Task directions |
The line containing "Select the server" and every line after it, through the end of the material: copy these exactly and nothing else, leaving pictures out.

Provided material |
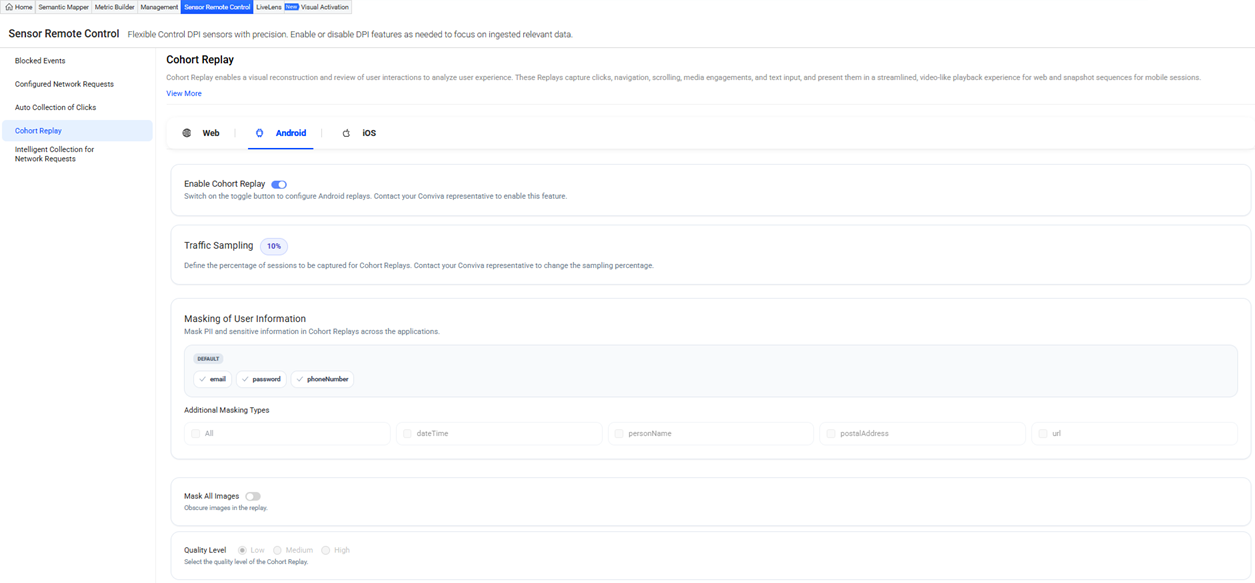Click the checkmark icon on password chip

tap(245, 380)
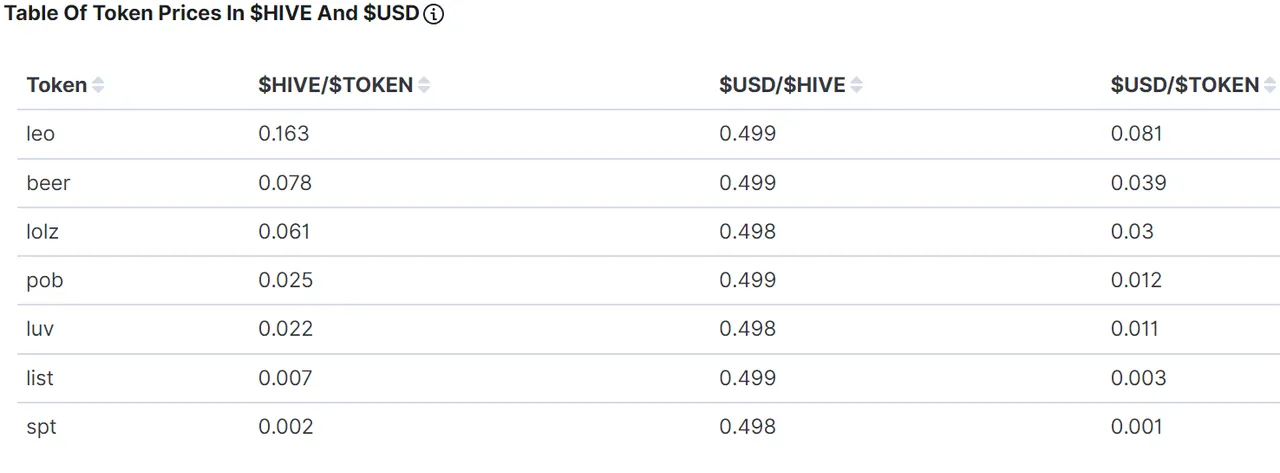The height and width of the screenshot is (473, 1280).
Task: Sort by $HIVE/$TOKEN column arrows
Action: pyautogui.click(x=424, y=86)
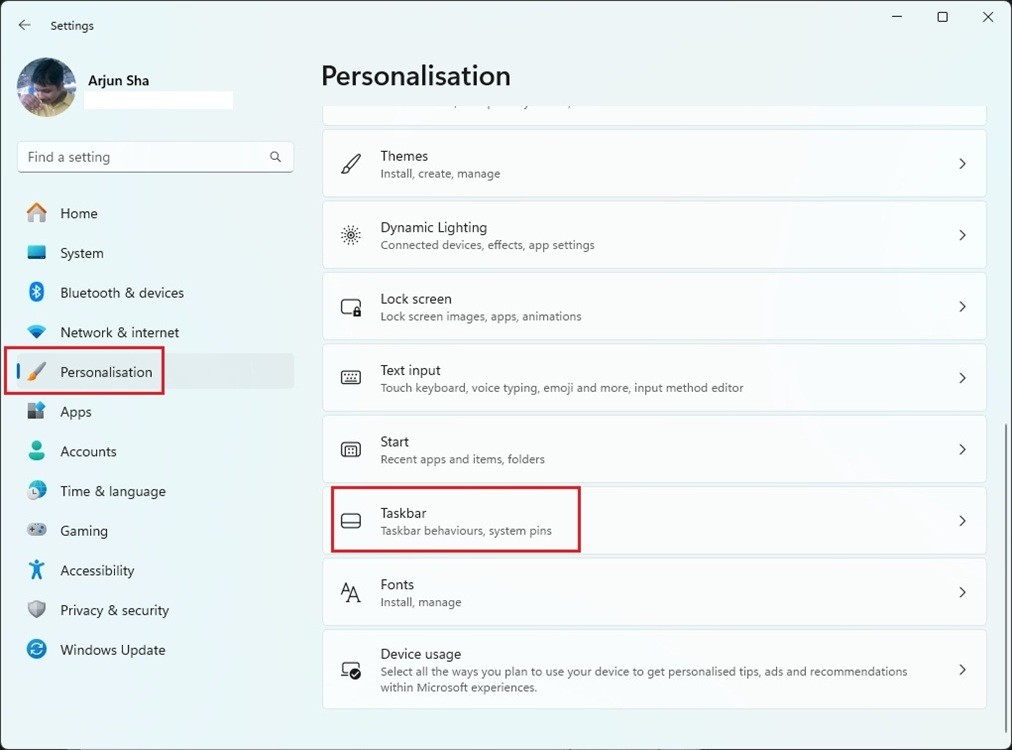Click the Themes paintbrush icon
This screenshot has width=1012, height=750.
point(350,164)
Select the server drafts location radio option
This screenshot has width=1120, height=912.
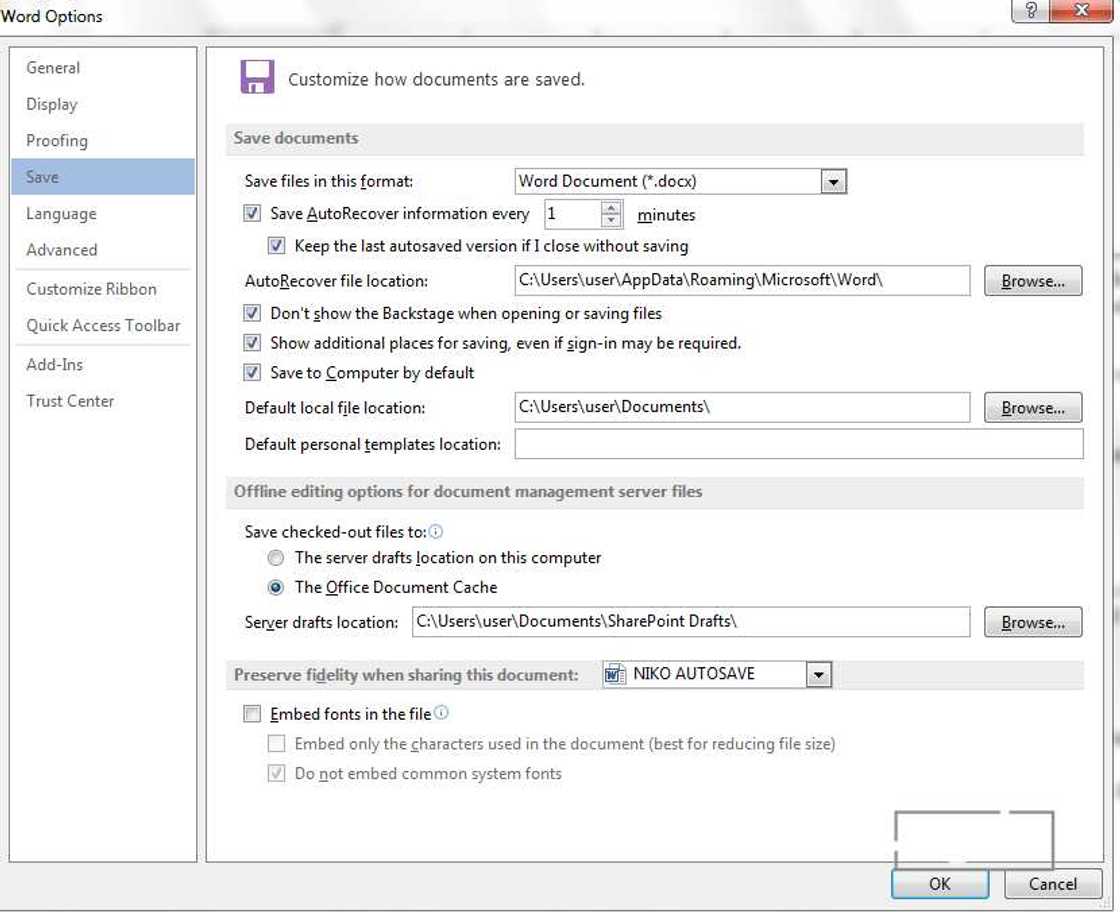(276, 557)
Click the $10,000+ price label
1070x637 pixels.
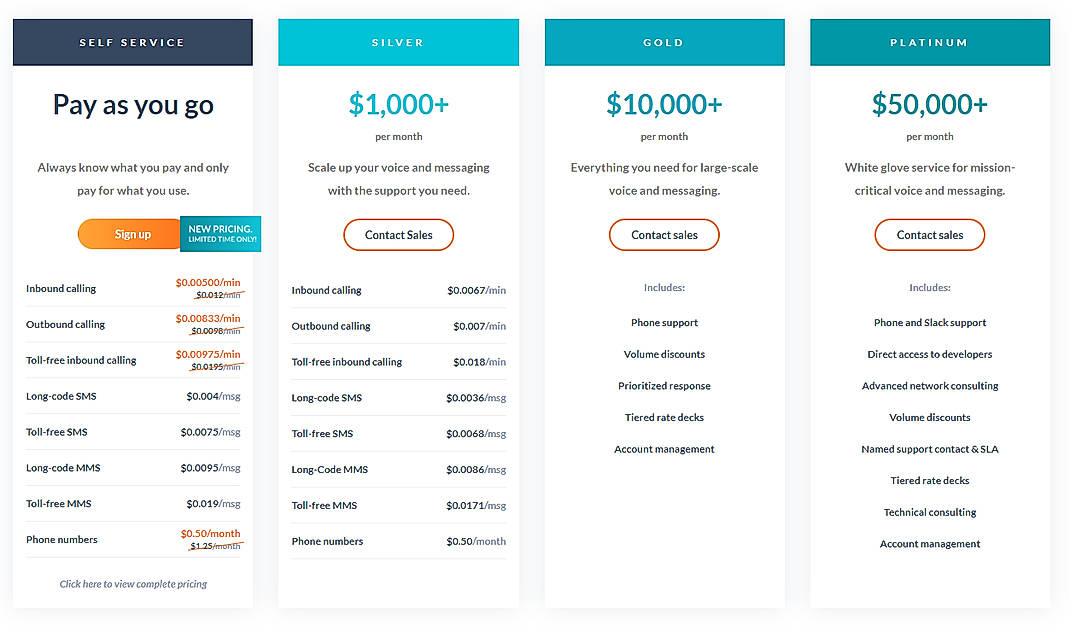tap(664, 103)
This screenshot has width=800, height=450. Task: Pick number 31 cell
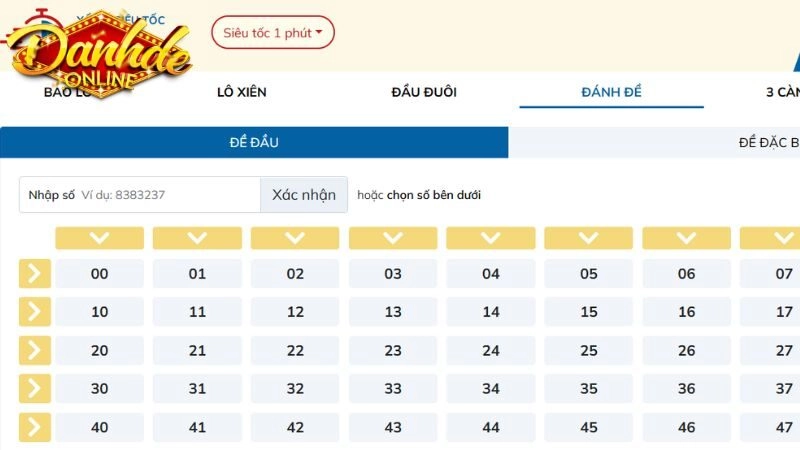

Response to this task |
Select the server drafts location radio option
This screenshot has width=1120, height=912.
(276, 557)
Click the $10,000+ price label
1070x637 pixels.
tap(664, 103)
This screenshot has width=800, height=450. Task: Pick number 31 cell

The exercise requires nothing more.